Millennial’s are changing food industry for GOOD.
Millennial’s are dramatically disrupting the way food is produced, packaged, marketed and served. As a highly vocal group, millennial’s have given food producers little option but to listen to their demands, resulting in changes to not only food choices, but farming techniques and restaurant services as well. These changes have reverberated throughout the food industry, creating a food landscape vastly different from the one experienced by millennials’ parents.
Millennials have altered what it means for food to be healthy. While older generations may have contented themselves with vague “low-fat” or “healthy” labels, millennials have higher expectations, especially when it comes to GMOs. While it’s estimated that 70 percent of processed foods contain GMOs, more than 60 percent of millennials want non-GMO food options, and 68 percent pay more for organic products. It’s likely that demand for these products will only increase, and the food industry is becoming more transparent in order to meet this demand.
Millennials don’t just want to avoid GMOs; they want to know exactly which ingredients are included and where those ingredients come from.
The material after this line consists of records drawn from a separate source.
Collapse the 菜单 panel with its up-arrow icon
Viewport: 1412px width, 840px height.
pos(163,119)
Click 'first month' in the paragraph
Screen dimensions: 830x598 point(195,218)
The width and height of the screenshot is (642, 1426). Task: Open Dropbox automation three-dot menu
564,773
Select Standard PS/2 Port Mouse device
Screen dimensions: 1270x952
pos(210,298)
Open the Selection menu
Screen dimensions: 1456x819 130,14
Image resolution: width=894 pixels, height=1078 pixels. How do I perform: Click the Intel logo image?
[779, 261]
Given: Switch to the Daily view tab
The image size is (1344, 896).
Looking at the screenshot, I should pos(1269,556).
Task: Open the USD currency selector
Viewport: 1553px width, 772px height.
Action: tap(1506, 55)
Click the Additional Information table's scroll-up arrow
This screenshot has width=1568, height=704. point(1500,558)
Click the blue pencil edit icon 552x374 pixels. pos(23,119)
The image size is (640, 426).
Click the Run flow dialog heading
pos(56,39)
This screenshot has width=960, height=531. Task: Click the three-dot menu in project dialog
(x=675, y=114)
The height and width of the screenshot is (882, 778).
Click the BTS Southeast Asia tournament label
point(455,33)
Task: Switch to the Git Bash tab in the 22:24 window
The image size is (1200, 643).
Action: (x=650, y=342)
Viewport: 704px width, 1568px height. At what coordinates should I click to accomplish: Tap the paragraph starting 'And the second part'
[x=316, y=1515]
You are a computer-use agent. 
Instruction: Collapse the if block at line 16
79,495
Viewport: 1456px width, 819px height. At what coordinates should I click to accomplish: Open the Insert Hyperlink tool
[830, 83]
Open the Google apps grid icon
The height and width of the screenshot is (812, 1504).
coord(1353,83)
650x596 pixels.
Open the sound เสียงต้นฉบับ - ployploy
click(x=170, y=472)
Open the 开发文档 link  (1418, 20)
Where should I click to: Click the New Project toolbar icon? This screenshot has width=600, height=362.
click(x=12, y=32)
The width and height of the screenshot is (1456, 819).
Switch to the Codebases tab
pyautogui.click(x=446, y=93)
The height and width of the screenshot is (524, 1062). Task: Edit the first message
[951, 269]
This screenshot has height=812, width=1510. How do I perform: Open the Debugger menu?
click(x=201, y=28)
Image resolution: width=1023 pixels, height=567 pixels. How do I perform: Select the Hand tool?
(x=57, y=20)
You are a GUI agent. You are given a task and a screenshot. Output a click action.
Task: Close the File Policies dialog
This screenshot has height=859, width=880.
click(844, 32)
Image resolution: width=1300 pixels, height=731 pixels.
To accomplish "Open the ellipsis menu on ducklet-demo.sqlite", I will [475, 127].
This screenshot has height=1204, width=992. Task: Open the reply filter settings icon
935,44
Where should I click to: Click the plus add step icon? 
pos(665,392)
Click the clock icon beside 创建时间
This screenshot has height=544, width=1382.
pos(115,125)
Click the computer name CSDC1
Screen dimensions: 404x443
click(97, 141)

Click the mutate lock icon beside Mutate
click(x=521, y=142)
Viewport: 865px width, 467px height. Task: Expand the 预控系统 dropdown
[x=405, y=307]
This desire for increased transparency has led to a preference for local food brands over national ones, both at the level of production and consumption. Whether buying food at the grocery store or eating out, millennials seek out locally sourced food.
Some millennials have taken this trend a step further and started to grow their own food in urban and rooftop farms. Take, for example, the farm on top of the Method Products manufacturing plant in Chicago. One of the world’s largest, this rooftop farm can produce up to 10 million crops each year. And it doesn’t stop there—all the vegetables and herbs on the farm are pesticide-free and grown sustainably. Using rooftops in place of traditional farms helps make better use of available land and provides urban dwellers with access to the locally grown produce that millennials seek out on a regular basis.
Another major change to the food industry includes the increased popularity of eating out. In 1970, only 25.9 percent of consumers ate out, as opposed to 43.5 percent today. Though millennials don’t account for the entirety of this increase, they have contributed significantly to it. According to a recent USDA report, millennials consumed 2.3 percent of their meals in restaurants, which equates to eating out about twice a month.
Technology also plays a major role in making restaurants more popular with younger generations. With apps like the Humane Eating project that combine millennials’ love of technology with sustainable eating, it’s no wonder that more people are exploring new places to eat. And apps aren’t the only thing that appeals to millennials—restaurants with guest WiFi and tablet point-of-sale systems tend to draw in younger crowds as well, which suggests these methods may become standard restaurant practice within the next decade.
Despite their youth, millennials have already had a strong influence on the food industry. From its focus on healthy eating to its interest in locally sourced and sustainably grown food, this group is poised to turn food production and service around, which could have positive consequences for a world fighting obesity and other health concerns. However, only time will tell if the impact millennials have on the food industry will have long-lasting effects on other facets of life, from the economy to government policy and public health.